▶ Task directions
Output all entries precisely.

Stored entries
· · · · · · ·
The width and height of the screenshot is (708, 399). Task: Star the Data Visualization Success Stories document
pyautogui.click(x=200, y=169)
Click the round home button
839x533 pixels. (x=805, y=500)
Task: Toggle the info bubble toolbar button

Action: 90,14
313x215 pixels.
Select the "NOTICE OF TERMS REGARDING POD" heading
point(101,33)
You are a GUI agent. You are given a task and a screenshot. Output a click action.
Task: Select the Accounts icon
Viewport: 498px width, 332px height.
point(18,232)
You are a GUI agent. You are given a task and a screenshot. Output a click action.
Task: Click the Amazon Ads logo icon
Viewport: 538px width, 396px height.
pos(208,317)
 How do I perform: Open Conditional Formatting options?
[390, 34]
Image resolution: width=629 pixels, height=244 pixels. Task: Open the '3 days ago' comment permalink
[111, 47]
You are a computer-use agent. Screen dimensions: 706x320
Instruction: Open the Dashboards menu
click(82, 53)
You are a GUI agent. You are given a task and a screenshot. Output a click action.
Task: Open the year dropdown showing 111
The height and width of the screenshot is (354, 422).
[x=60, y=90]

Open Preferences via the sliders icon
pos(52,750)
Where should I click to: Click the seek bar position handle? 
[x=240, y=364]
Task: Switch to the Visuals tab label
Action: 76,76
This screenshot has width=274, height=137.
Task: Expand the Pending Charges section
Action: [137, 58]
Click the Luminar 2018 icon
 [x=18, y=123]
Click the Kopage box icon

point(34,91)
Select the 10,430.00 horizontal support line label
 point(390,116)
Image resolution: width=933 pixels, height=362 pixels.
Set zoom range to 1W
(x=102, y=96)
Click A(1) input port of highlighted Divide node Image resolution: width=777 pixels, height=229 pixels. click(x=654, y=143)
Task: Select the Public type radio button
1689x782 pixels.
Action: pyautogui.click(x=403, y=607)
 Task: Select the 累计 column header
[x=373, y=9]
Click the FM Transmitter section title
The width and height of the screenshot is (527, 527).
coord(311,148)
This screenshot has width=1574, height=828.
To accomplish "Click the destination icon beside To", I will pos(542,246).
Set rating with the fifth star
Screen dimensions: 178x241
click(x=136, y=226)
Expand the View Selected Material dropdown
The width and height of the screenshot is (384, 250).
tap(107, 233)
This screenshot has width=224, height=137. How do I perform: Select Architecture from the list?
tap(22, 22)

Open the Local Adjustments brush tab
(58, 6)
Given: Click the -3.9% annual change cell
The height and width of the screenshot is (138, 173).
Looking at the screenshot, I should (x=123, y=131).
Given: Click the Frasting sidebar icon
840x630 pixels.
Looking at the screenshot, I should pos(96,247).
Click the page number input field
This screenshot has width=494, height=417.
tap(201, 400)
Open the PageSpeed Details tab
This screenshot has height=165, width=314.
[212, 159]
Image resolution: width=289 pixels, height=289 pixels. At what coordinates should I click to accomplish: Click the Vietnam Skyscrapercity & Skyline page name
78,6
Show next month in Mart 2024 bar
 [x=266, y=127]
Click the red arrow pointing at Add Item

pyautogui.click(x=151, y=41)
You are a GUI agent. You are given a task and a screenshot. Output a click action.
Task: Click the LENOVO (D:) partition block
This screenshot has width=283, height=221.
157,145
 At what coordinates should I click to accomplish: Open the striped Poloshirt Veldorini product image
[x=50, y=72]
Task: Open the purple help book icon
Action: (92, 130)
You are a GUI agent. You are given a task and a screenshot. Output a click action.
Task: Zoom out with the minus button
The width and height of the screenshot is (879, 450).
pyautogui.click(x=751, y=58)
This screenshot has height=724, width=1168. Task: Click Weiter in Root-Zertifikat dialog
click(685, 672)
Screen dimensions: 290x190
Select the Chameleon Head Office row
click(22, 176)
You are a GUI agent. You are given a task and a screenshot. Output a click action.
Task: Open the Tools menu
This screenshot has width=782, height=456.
· · · · · · ·
▶ Solution for this task
The width and height of the screenshot is (708, 399). Task: Star the Data Visualization Success Stories document
pyautogui.click(x=200, y=169)
Click the round home button
839x533 pixels. (x=805, y=500)
Task: Toggle the info bubble toolbar button

Action: 90,14
313x215 pixels.
Select the "NOTICE OF TERMS REGARDING POD" heading
point(101,33)
You are a GUI agent. You are given a task and a screenshot. Output a click action.
Task: Select the Accounts icon
Viewport: 498px width, 332px height.
point(18,232)
You are a GUI agent. You are given a task and a screenshot. Output a click action.
Task: Click the Amazon Ads logo icon
Viewport: 538px width, 396px height.
pos(208,317)
 How do I perform: Open Conditional Formatting options?
[390, 34]
Image resolution: width=629 pixels, height=244 pixels. Task: Open the '3 days ago' comment permalink
[111, 47]
You are a computer-use agent. Screen dimensions: 706x320
Instruction: Open the Dashboards menu
click(82, 53)
You are a GUI agent. You are given a task and a screenshot. Output a click action.
Task: Open the year dropdown showing 111
The height and width of the screenshot is (354, 422).
[x=60, y=90]

Open Preferences via the sliders icon
pos(52,750)
Where should I click to: Click the seek bar position handle? 
[x=240, y=364]
Task: Switch to the Visuals tab label
Action: 76,76
This screenshot has width=274, height=137.
Task: Expand the Pending Charges section
Action: [137, 58]
Click the Luminar 2018 icon
 [x=18, y=123]
Click the Kopage box icon

point(34,91)
Select the 10,430.00 horizontal support line label
 point(390,116)
Image resolution: width=933 pixels, height=362 pixels.
Set zoom range to 1W
(x=102, y=96)
Click A(1) input port of highlighted Divide node Image resolution: width=777 pixels, height=229 pixels. click(x=654, y=143)
Task: Select the Public type radio button
1689x782 pixels.
Action: pyautogui.click(x=403, y=607)
 Task: Select the 累计 column header
[x=373, y=9]
Click the FM Transmitter section title
The width and height of the screenshot is (527, 527).
coord(311,148)
This screenshot has width=1574, height=828.
To accomplish "Click the destination icon beside To", I will pos(542,246).
Set rating with the fifth star
Screen dimensions: 178x241
click(x=136, y=226)
Expand the View Selected Material dropdown
The width and height of the screenshot is (384, 250).
tap(107, 233)
This screenshot has width=224, height=137. How do I perform: Select Architecture from the list?
tap(22, 22)

Open the Local Adjustments brush tab
(58, 6)
Given: Click the -3.9% annual change cell
The height and width of the screenshot is (138, 173).
Looking at the screenshot, I should (x=123, y=131).
Given: Click the Frasting sidebar icon
840x630 pixels.
Looking at the screenshot, I should pos(96,247).
Click the page number input field
This screenshot has width=494, height=417.
tap(201, 400)
Open the PageSpeed Details tab
This screenshot has height=165, width=314.
[212, 159]
Image resolution: width=289 pixels, height=289 pixels. At what coordinates should I click to accomplish: Click the Vietnam Skyscrapercity & Skyline page name
78,6
Show next month in Mart 2024 bar
 [x=266, y=127]
Click the red arrow pointing at Add Item

pyautogui.click(x=151, y=41)
You are a GUI agent. You are given a task and a screenshot. Output a click action.
Task: Click the LENOVO (D:) partition block
This screenshot has width=283, height=221.
157,145
 At what coordinates should I click to accomplish: Open the striped Poloshirt Veldorini product image
[x=50, y=72]
Task: Open the purple help book icon
Action: (92, 130)
You are a GUI agent. You are given a task and a screenshot. Output a click action.
Task: Zoom out with the minus button
The width and height of the screenshot is (879, 450).
pyautogui.click(x=751, y=58)
This screenshot has height=724, width=1168. Task: Click Weiter in Root-Zertifikat dialog
click(685, 672)
Screen dimensions: 290x190
Select the Chameleon Head Office row
click(22, 176)
You are a GUI agent. You are given a task and a screenshot. Output a click action.
Task: Open the Tools menu
This screenshot has width=782, height=456.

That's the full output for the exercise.